Maruri accumulated a vast number of creative accolades, including 161 Cannes Lions Awards constituting 2 Grand Prix, making him one of the most renowned creative leaders in the world.

He was acknowledged by Ad Latina as one of the 10 most important executives in Latin America and for several occasions has been ranked in the 100 most respected businessmen in Ecuador by Vistazo Magazine.

Maruri has also been Jury President at El Ojo de Iberoamérica, FIAP, New York Festivals, and Clio Award].

Maruri, who is a member of the Board of Director of Sambito - the leading company for environmental solutions in Ecuador- is also co-founder of Latin America Green Awards (Premios Latinoamerica Verde). This yearly event acknowledges the best 500 social and environmental practices in the region.

In 2012, Maruri and Sambito organized the International Environmental Summit, obtaining a Guinness World Record for recycling the largest number of plastic bottles in one week.

Maruri earned a degree in Economics from Eastern Michigan University, a CSA in Marketing from Harvard University, a post-graduate Degree in Integrated Marketing Communications from Berkeley, and an MBA from the Berlin School of Creative Leadership.

A keen sportsman, he has completed the Ironman Triathlon and several Marathons.  He played semi-professional baseball, he enjoys rowing, scuba diving and surfing.

== Maruri Grey Ecuador ==

In 1991, along with his father, Jimmy Maruri, he founded Maruri Publicidad (nowadays called Maruri GREY Ecuador), a creative agency focused on Communication Services and Advertising, ATL, BTL, Production, Digital, PR, Marketing, Planning and Research, among other services.

Maruri Grey Ecuador, the agency he founded back in 1991 is the most creative agency in Ecuador, and the first Ecuadorian advertising agency to receive a Gold Lion at the Cannes Lions International Festival of Creativity in 2012.  From 2013 to 2018 Maruri Grey accumulated 40 Cannes Lions.

Named Ecuadorian Agency of the Year in more than 10 occasions, Maruri Grey is the most awarded agency at El Cóndor, Ecuador’s local creative festival.

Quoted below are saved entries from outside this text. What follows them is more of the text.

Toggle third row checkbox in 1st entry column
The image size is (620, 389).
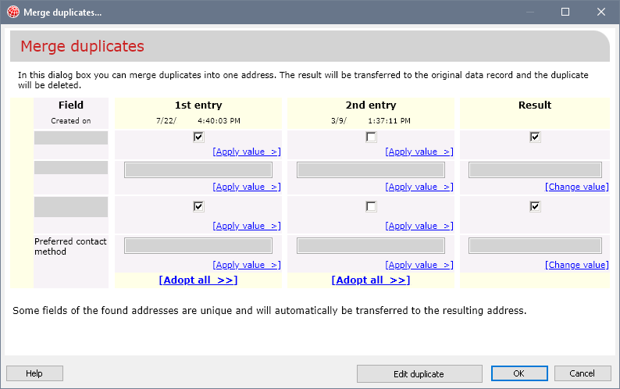click(198, 207)
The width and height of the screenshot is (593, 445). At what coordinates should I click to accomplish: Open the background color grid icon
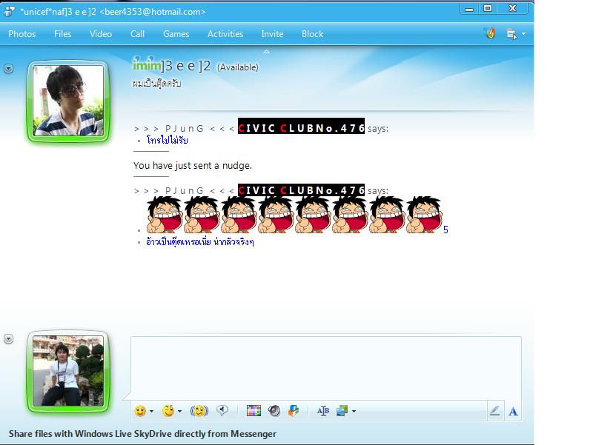coord(254,411)
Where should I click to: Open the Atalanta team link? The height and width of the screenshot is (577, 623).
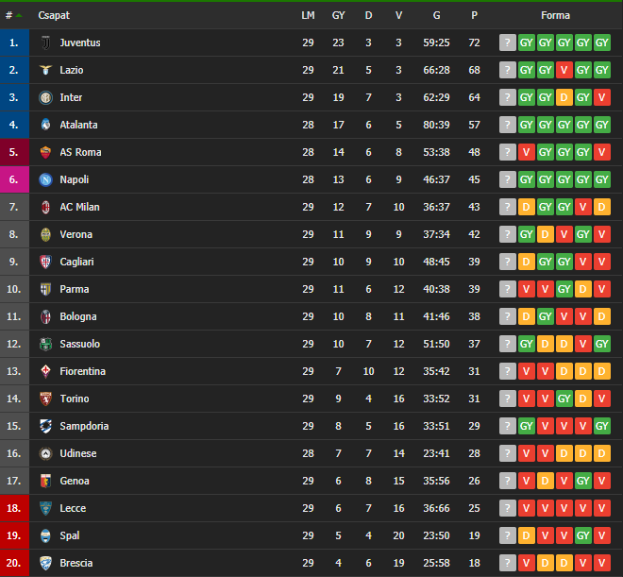(x=78, y=125)
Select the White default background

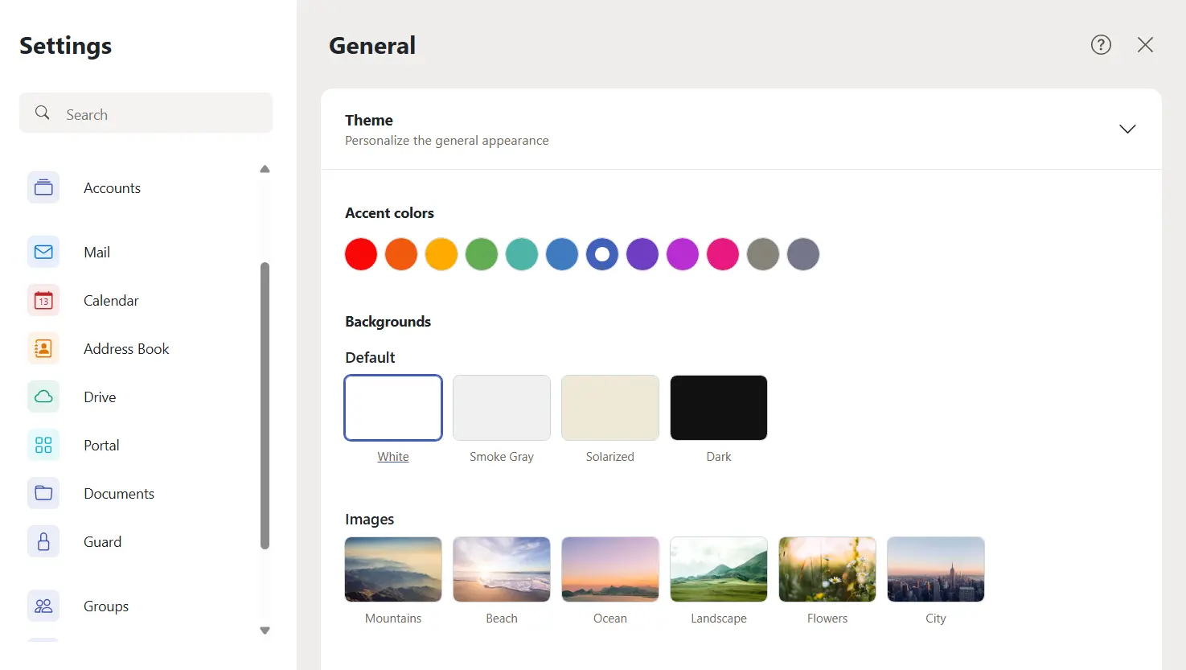(393, 408)
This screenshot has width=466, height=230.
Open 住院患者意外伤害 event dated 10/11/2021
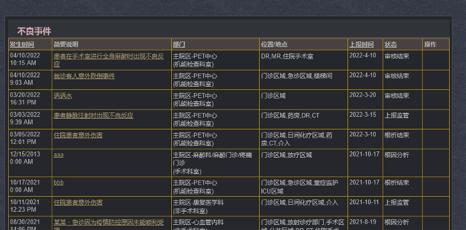click(x=78, y=202)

==Barcelona Sporting Club==
He was elected President of the Barcelona Sporting Club soccer team from Guayaquil for the 2007-2011 period. In the 2008 season Maruri led the team to a 5th place in the Ecuadorian Serie A. On December 22, 2010 Maruri resigned the presidency of Barcelona after a surprise press conference alongside his family and fellow friends. Maruri stated that he was leaving Barcelona due to "Family issues", then Maruri said,"We were born to be champions, I'm not the man who abandons his ship in a horrible thunderstorm and is about to be sunken underwater, I know better days will come for Barcelona".

== Additional Data ==

In 2004, Eduardo Maruri won the Elections for the Presidency of the Chamber of Commerce of Guayaquil. He was the Youngest President in the history of that Institution. In his two years of management, the number of affiliated companies doubled, and 90% of these scored his work as excellent.

Later, in 2006, he was elected unanimously as the President of the National Federation of Chambers of Commerce of Ecuador, by the 85 Chambers of the country.

"Lideres" Magazine described him as one of the most respected businessmen of Ecuador and "Latin Finance" magazine highlighted him as the only Ecuadorian between the Top 25 Latin American Businessmen able to take over important offices over the next 10 years. Maruri was the Vice President of the Political Party "Una Nueva Opción-UNO". In September 2007, he was elected to be a part of the National Assembly of Ecuador, being the top voted candidate of his city, Guayaquil. On November of the same year, he won the Presidency of Barcelona Sporting Club, one of the most important Soccer Teams of Ecuador, and managed to get the team to succeed at Basketball.

- Director, Junta Cívica de Guayaquil.
- Director, Hospital de Niños León Becerra.
- Marketing and Sales Teacher in several Universities.
- Director, Corporación de Seguridad Ciudadana de Guayaquil.
- Speaker of Political Communications George Washington University.
- Part of the Baseball National Team
- Triathlon and Ironman Champion in 2002.